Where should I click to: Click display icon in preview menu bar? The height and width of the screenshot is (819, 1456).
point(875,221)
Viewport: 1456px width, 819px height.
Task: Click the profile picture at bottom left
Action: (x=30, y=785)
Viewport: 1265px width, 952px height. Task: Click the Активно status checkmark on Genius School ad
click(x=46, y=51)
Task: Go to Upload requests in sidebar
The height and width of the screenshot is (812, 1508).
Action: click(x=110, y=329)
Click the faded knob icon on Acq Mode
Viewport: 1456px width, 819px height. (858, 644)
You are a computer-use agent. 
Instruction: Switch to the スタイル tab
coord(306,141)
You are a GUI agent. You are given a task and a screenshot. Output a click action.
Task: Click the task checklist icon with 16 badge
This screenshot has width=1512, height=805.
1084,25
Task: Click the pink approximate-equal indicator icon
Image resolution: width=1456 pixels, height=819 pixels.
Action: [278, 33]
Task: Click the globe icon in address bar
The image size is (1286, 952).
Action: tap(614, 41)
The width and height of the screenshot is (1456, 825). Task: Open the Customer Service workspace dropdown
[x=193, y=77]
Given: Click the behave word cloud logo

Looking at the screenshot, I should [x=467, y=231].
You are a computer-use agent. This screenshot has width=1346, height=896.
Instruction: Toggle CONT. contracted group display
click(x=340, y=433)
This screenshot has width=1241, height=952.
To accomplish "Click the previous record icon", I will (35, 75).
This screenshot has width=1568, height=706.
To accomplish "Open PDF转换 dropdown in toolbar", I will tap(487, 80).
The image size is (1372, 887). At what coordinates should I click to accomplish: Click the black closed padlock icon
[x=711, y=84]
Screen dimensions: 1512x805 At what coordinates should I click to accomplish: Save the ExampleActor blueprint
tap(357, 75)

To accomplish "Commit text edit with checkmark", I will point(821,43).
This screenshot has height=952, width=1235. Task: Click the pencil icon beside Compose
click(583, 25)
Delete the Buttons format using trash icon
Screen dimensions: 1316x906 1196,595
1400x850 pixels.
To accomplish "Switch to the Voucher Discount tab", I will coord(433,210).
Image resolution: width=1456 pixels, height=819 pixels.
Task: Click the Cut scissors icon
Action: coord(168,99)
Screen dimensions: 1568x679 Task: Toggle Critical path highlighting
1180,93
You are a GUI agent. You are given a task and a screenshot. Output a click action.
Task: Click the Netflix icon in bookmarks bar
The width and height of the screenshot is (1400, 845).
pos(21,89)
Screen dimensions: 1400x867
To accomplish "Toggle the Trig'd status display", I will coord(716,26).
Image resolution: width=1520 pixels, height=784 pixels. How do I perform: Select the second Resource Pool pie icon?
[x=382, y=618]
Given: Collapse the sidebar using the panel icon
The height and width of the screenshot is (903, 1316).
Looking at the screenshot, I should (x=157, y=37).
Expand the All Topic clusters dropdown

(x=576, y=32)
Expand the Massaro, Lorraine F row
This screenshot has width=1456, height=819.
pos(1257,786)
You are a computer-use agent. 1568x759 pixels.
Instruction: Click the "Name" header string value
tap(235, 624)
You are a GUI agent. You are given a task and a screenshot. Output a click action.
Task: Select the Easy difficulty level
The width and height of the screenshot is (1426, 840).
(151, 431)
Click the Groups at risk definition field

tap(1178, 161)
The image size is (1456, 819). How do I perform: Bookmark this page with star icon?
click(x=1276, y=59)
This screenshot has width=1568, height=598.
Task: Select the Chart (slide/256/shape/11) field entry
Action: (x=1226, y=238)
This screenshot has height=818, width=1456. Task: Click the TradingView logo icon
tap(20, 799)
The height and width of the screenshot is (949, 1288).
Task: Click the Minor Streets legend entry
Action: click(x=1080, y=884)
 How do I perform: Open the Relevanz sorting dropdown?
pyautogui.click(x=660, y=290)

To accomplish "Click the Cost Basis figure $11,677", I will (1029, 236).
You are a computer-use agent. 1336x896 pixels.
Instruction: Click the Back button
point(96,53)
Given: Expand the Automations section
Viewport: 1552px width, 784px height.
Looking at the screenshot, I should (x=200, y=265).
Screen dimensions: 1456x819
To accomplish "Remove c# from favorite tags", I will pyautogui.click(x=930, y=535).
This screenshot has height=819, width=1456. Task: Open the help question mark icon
----------------
Which lines in the data above hold the word "agent"? Return each of them.

#### WRITTEN SOLUTION:
You are a computer-use agent. 
You are a GUI agent. You are given a task and a screenshot. Output a click action.
You are a computer-use agent. This screenshot has width=1346, height=896.
You are a GUI agent. You are given a task and a screenshot. Output a click action.
You are a computer-use agent. 1568x759 pixels.
You are a GUI agent. You are given a task and a screenshot. Output a click action.
You are a computer-use agent. 1336x896 pixels.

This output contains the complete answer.